(The records begins)

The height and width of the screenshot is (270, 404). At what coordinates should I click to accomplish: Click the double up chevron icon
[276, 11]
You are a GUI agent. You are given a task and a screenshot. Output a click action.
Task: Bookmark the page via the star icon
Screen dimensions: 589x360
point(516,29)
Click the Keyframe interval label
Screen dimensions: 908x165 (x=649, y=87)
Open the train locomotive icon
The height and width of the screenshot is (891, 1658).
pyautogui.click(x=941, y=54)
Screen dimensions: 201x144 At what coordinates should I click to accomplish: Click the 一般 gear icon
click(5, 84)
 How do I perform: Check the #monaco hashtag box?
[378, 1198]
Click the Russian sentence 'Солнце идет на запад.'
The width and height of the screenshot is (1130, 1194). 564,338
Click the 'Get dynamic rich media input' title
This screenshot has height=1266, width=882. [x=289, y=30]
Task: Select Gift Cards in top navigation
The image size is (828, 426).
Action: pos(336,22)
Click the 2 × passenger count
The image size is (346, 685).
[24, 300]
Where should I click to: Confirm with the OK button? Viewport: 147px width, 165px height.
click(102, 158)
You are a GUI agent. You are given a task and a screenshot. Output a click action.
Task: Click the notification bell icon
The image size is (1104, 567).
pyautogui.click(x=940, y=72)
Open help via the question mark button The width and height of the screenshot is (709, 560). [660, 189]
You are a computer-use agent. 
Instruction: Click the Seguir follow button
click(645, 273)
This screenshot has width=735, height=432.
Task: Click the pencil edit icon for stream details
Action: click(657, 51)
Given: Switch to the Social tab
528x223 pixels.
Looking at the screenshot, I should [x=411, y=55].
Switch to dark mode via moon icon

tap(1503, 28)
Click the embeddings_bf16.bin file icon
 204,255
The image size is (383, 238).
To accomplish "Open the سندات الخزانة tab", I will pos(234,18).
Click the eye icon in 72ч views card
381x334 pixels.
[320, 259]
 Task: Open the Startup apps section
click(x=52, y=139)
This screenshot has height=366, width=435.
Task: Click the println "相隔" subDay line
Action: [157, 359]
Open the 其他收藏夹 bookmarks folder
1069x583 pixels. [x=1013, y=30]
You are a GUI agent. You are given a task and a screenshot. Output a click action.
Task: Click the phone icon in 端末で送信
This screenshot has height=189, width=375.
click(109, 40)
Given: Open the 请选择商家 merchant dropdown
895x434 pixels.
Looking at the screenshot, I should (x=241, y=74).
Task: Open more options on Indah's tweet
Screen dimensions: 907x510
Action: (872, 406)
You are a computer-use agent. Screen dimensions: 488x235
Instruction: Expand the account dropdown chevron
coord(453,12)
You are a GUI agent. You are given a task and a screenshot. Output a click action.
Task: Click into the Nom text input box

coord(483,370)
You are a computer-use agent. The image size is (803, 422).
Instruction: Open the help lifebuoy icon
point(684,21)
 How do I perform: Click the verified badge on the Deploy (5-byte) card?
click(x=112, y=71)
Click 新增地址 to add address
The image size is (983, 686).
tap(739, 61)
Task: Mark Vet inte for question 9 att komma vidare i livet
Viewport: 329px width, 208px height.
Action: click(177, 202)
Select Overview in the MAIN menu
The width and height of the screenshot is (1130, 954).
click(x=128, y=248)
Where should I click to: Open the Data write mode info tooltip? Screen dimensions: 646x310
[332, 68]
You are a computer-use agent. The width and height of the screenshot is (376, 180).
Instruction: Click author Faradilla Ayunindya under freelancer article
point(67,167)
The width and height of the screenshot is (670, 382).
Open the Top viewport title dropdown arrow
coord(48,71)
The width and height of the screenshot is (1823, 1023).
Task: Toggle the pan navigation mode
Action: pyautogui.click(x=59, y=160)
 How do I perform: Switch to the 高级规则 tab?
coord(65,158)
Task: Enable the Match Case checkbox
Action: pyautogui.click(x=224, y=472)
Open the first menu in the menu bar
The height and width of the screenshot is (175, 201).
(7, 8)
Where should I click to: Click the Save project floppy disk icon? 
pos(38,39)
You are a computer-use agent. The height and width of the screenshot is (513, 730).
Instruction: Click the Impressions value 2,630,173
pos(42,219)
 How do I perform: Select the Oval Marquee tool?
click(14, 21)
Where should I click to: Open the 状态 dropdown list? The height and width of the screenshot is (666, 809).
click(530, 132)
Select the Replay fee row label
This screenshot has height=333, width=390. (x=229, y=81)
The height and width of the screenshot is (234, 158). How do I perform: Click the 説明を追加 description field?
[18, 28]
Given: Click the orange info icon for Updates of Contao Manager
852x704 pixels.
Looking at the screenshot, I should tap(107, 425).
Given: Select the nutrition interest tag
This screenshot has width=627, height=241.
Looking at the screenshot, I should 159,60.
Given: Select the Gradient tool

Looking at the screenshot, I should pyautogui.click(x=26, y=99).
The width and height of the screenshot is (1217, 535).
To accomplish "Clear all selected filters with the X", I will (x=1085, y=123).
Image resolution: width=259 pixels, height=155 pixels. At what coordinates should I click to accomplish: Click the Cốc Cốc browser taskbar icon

(The records ends)

Try it
Could you type out every entry again exactly as it stands?

Response area
The height and width of the screenshot is (270, 404). At what coordinates should I click to accomplish: Click the double up chevron icon
[276, 11]
You are a GUI agent. You are given a task and a screenshot. Output a click action.
Task: Bookmark the page via the star icon
Screen dimensions: 589x360
point(516,29)
Click the Keyframe interval label
Screen dimensions: 908x165 (x=649, y=87)
Open the train locomotive icon
The height and width of the screenshot is (891, 1658).
pyautogui.click(x=941, y=54)
Screen dimensions: 201x144 At what coordinates should I click to accomplish: Click the 一般 gear icon
click(5, 84)
 How do I perform: Check the #monaco hashtag box?
[378, 1198]
Click the Russian sentence 'Солнце идет на запад.'
The width and height of the screenshot is (1130, 1194). 564,338
Click the 'Get dynamic rich media input' title
This screenshot has height=1266, width=882. [x=289, y=30]
Task: Select Gift Cards in top navigation
The image size is (828, 426).
Action: pos(336,22)
Click the 2 × passenger count
The image size is (346, 685).
[24, 300]
Where should I click to: Confirm with the OK button? Viewport: 147px width, 165px height.
click(102, 158)
You are a GUI agent. You are given a task and a screenshot. Output a click action.
Task: Click the notification bell icon
The image size is (1104, 567).
pyautogui.click(x=940, y=72)
Open help via the question mark button The width and height of the screenshot is (709, 560). [660, 189]
You are a computer-use agent. 
Instruction: Click the Seguir follow button
click(645, 273)
This screenshot has width=735, height=432.
Task: Click the pencil edit icon for stream details
Action: click(657, 51)
Given: Switch to the Social tab
528x223 pixels.
Looking at the screenshot, I should [x=411, y=55].
Switch to dark mode via moon icon

tap(1503, 28)
Click the embeddings_bf16.bin file icon
 204,255
The image size is (383, 238).
To accomplish "Open the سندات الخزانة tab", I will pos(234,18).
Click the eye icon in 72ч views card
381x334 pixels.
[320, 259]
 Task: Open the Startup apps section
click(x=52, y=139)
This screenshot has height=366, width=435.
Task: Click the println "相隔" subDay line
Action: [157, 359]
Open the 其他收藏夹 bookmarks folder
1069x583 pixels. [x=1013, y=30]
You are a GUI agent. You are given a task and a screenshot. Output a click action.
Task: Click the phone icon in 端末で送信
This screenshot has height=189, width=375.
click(109, 40)
Given: Open the 请选择商家 merchant dropdown
895x434 pixels.
Looking at the screenshot, I should (x=241, y=74).
Task: Open more options on Indah's tweet
Screen dimensions: 907x510
Action: (872, 406)
You are a computer-use agent. Screen dimensions: 488x235
Instruction: Expand the account dropdown chevron
coord(453,12)
You are a GUI agent. You are given a task and a screenshot. Output a click action.
Task: Click into the Nom text input box

coord(483,370)
You are a computer-use agent. The image size is (803, 422).
Instruction: Open the help lifebuoy icon
point(684,21)
 How do I perform: Click the verified badge on the Deploy (5-byte) card?
click(x=112, y=71)
Click 新增地址 to add address
The image size is (983, 686).
tap(739, 61)
Task: Mark Vet inte for question 9 att komma vidare i livet
Viewport: 329px width, 208px height.
Action: click(177, 202)
Select Overview in the MAIN menu
The width and height of the screenshot is (1130, 954).
click(x=128, y=248)
Where should I click to: Open the Data write mode info tooltip? Screen dimensions: 646x310
[332, 68]
You are a computer-use agent. The width and height of the screenshot is (376, 180).
Instruction: Click author Faradilla Ayunindya under freelancer article
point(67,167)
The width and height of the screenshot is (670, 382).
Open the Top viewport title dropdown arrow
coord(48,71)
The width and height of the screenshot is (1823, 1023).
Task: Toggle the pan navigation mode
Action: pyautogui.click(x=59, y=160)
 How do I perform: Switch to the 高级规则 tab?
coord(65,158)
Task: Enable the Match Case checkbox
Action: pyautogui.click(x=224, y=472)
Open the first menu in the menu bar
The height and width of the screenshot is (175, 201).
(7, 8)
Where should I click to: Click the Save project floppy disk icon? 
pos(38,39)
You are a computer-use agent. The height and width of the screenshot is (513, 730).
Instruction: Click the Impressions value 2,630,173
pos(42,219)
 How do I perform: Select the Oval Marquee tool?
click(14, 21)
Where should I click to: Open the 状态 dropdown list? The height and width of the screenshot is (666, 809).
click(530, 132)
Select the Replay fee row label
This screenshot has height=333, width=390. (x=229, y=81)
The height and width of the screenshot is (234, 158). How do I perform: Click the 説明を追加 description field?
[18, 28]
Given: Click the orange info icon for Updates of Contao Manager
852x704 pixels.
Looking at the screenshot, I should tap(107, 425).
Given: Select the nutrition interest tag
This screenshot has width=627, height=241.
Looking at the screenshot, I should 159,60.
Given: Select the Gradient tool

Looking at the screenshot, I should pyautogui.click(x=26, y=99).
The width and height of the screenshot is (1217, 535).
To accomplish "Clear all selected filters with the X", I will (x=1085, y=123).
Image resolution: width=259 pixels, height=155 pixels. At what coordinates should I click to accomplish: Click the Cốc Cốc browser taskbar icon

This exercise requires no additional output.